I can’t help the laugh that escapes. Mollie hits her brakes, hard, just as we get to the bottom of the hill. “It’s not funny.”

“I didn’t say it was.”

“Anyway,” she stresses, “then he tells me this hookup we had a few years ago was really just him ‘testing’ himself or whatever, because he knew I’d let him.” She starts pedaling again. “Which was upsetting, because....”

Her voice trails. I wait. When she doesn’t finish her sentence, I offer up the only ending I can think of—how I’d feel, in that situation.

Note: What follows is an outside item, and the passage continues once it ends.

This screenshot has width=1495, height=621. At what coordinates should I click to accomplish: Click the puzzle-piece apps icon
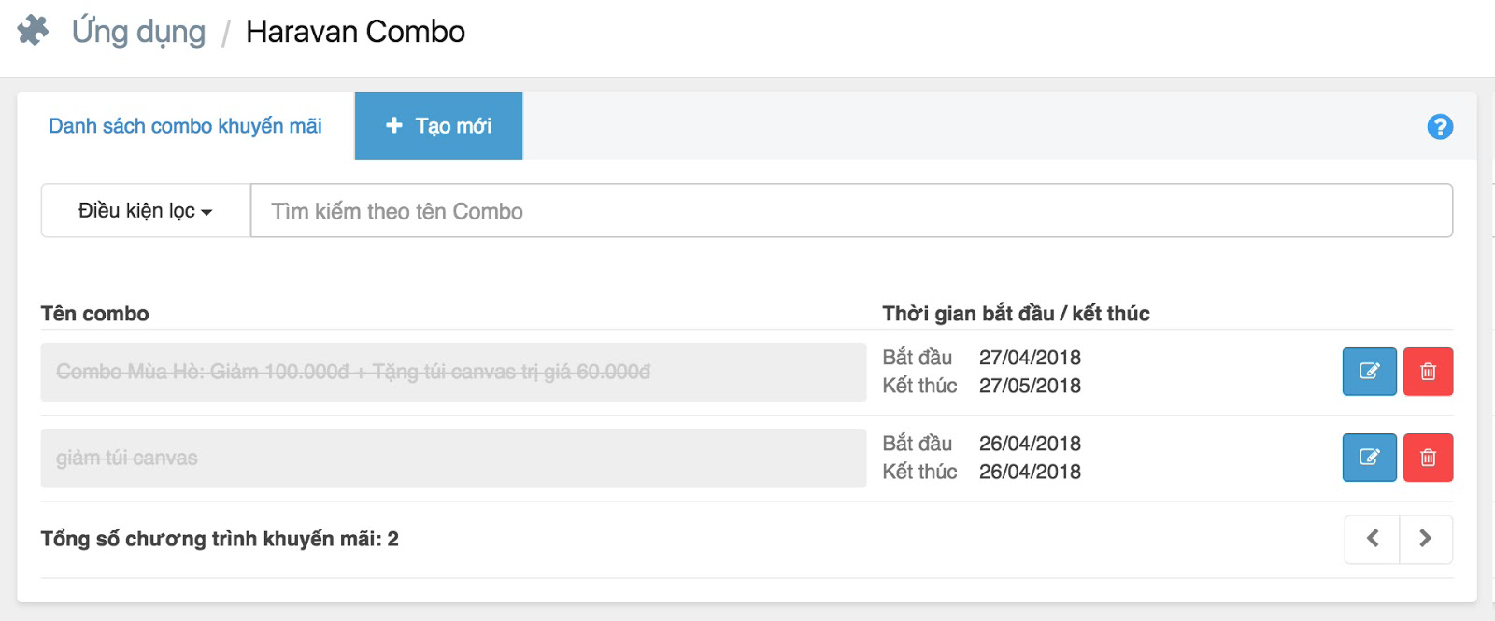tap(33, 30)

“....because you thought he was your friend, and a real friend wouldn’t have taken advantage of your feelings for his own gain.”

“Exactly.” She looks at me, pleasantly surprised. “See, you get it. But Damian thought, instead of just being drunk and upset, I must have purposely drowned myself because Lord knows I couldn’t go on living if I didn’t have him.”

I laugh.

“Then he made fun of the fact I had a crush on him, calling me ‘obsessed.’ He didn’t even apologize for anything.”

“He sounds like an asshole.”

“He kind of is,” she smirks. “Looking back, I can find all this evidence that he wasn’t a good friend. He never remembered stuff I told him, only called me when he needed my help with a class…. So, yes, I totally understand what you mean, how sticking around just seemed easier. We do stick to what we know. Even if it’s obviously wrong for us.”

I try not to ask my next question, but it finds its way out, anyway: “Is that why you bailed on me last night? Because you still like him?”

Mollie’s quiet for so long, I wonder if she’s mad at me, ready to turn around and call this day—and whatever it might turn into—quits. Instead, though, when I look at her over my shoulder, I see her studying the road.

“No,” she says. “I kind of hate him, actually.”

We brake at the same time, a cloud of dust around our tires. “Then why’d you leave like that? I mean, I’m not trying to sound clingy or anything. It just seemed like we had a....” I pause. “Connection” seems too strong a word, even though it’s exactly the one I want to use. I settle on “good time.” “But then it was like a switch flipped, and you couldn’t get away from me fast enough.”

“It wasn’t you, Kai.” She picks at the peeling rubber grip on her handlebars. Her bangs fall around her face in wisps as she looks at me. “I had a crush on him for a long time, that’s all. So it was weird, realizing I had one for someone else.”

I can tell, from the way she flinches as she says it, that she didn’t mean to use the word “crush.”

But she did. It’s out there.

“You know what I mean,” she mutters.

“Yeah, I know what you mean.” I smile. “You like me. It’s cool, whatever.”

Her face is pure red. It’s cute, but I do feel a little bad for embarrassing her. “I barely know you.”

Let it go. Don’t admit to anything.

“Well, barely knowing you hasn’t stopped my crush.”

Mollie opens her mouth, but registers my words and stops short. She smiles.

I look away and start to pedal again. Even with my brain now compiling a spreadsheet of why I’m even dumber than I think, I feel myself smile too.